Etre attentif à ce qui est fécond en nous, et porter du fruit, ce n’est cependant pas si simple. Nous pouvons nous sentir asséchés, sans désir, stériles. C’est là qu’être chrétiens nous aide. Car ce que j’ai dit jusqu’à présent, vous pourriez le trouver dans de bons manuels de développement personnel, ou dans la bouche de psychologues. Ce que nous dit ce texte en plus, c’est que lorsque nous nous sentons asséchés, lorsque nous traversons des déserts, le Christ peut être la sève qui nous alimente en désir de vie. Pour cela, il faut lui laisser une place dans notre intimité, entrer en dialogue avec lui, le laisser nous écouter et nous parler. Permettre à Christ de nous alimenter, nous régénérer, cela peut passer par faire une pause lorsque nous sentons des émotions négatives s’emparer de nous, nous pousser à dire des paroles malveillantes que nous regretterons. S’arrêter, faire une pause, demander à Dieu de demeurer en nous, de nous apporter sa paix, sa lumière, sa façon de voir les autres avec indulgence et compassion. Laisser le Christ demeurer en nous, et nous, demeurer en lui.

pm 020521 3Arrêtons nous quelques instants sur cet image double de Demeurer : Christ demeure en nous, et nous en lui. Cette image est inconcevable dans la logique humaine. Si Christ demeure en nous, c’est que nous sommes plus grands que lui, et si nous demeurons en lui, c’est qu’il est plus grand que nous. Le système de mesure de Dieu n’est pas le nôtre. Lorsque Christ nous demande de demeurer en nous, cela nous élargit, cela nous épanouit, et en même temps, Christ nous invite à reconnaître notre petitesse, notre besoin de lui, ce qui nous permettra de nous abriter dans sa demeure. Le Christ nous donne la possibilité d’être proches de lui, proches sans être confondus avec lui, mais en dialogue confiant, avec quelqu’un de radicalement proche et radicalement autre, qui vient nous révéler ce que nous ne savons pas encore de nous-mêmes.

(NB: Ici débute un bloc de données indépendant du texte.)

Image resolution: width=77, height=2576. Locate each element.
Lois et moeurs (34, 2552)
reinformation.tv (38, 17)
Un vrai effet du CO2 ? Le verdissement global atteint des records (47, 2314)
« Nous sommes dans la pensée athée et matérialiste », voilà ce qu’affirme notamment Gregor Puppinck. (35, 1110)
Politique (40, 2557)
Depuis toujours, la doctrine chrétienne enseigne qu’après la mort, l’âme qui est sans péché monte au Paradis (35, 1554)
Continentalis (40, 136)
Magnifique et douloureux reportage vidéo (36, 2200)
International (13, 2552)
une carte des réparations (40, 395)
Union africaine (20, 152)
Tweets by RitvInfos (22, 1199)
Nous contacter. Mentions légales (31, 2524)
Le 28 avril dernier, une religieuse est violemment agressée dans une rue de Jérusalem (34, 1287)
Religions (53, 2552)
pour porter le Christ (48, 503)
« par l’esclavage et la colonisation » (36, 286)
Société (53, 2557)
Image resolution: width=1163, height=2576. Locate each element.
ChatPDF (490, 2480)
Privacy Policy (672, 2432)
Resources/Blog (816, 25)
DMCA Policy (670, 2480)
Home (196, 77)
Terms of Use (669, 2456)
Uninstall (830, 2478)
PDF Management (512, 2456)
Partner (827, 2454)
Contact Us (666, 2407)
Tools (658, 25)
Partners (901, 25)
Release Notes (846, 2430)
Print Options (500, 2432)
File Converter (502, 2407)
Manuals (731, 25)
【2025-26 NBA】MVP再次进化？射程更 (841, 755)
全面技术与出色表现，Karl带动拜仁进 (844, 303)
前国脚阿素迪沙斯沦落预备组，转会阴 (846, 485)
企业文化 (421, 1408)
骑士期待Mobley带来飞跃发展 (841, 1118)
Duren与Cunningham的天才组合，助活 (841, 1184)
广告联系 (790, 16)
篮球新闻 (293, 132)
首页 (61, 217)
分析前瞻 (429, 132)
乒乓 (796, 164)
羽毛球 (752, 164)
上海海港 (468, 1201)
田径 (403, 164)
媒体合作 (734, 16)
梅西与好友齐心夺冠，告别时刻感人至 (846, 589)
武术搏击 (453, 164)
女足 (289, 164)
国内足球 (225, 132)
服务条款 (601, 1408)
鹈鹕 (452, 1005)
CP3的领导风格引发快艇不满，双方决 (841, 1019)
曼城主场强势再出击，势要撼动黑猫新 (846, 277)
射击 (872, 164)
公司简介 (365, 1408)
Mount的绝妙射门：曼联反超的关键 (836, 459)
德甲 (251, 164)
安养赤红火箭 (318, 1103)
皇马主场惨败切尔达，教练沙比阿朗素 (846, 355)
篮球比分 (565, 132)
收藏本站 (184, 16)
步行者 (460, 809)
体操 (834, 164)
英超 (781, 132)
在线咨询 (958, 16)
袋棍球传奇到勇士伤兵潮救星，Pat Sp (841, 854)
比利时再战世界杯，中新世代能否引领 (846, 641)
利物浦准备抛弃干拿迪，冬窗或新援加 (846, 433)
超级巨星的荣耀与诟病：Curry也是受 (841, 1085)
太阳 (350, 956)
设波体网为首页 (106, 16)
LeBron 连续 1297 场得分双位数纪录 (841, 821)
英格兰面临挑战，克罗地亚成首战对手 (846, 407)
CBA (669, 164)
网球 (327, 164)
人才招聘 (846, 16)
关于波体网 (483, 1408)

« Si vous gardez mes commandements, vous demeurerez dans mon amour. Voici mon commandement : aimez-vous les uns les autres comme je vous ai aimés. Vous êtes mes amis si vous faites ce que je vous commande ». Le terme de commandement peut évoquer l’ordre, la contrainte. Mais comme le propose le prêtre Jean-Marie Martin, il peut plutôt être traduit par : disposition, élan, ce qui met en route. Le Christ ne dit pas : tu dois, mais il donne la possibilité de faire. « Vous êtes mes amis si vous faites ce à quoi je vous ai disposés ». Amis, et non pas serviteurs. Aimer l’autre, même quand il n’est pas aimable, cela demande un certain effort, c’est un exercice. Aimer au sens de vouloir son bien, et même, en prendre soin, mais sans sacrifier pour autant le bien et le soin d’autres personnes, ni de nous-mêmes.

Alors, comme nous le dit Claire Hurni, « les liens que nous tissons dans l’amour et l’amitié, le regard de tendresse, l’attention d’un instant, la parole qui aide, la rancune oubliée, le petit geste répété, tout porte un fruit d’éternité, tout mène à la joie qui demeure ».

Amen.

Paule Moustier, le 2 mai 2021 à la Margelle à Montpellier.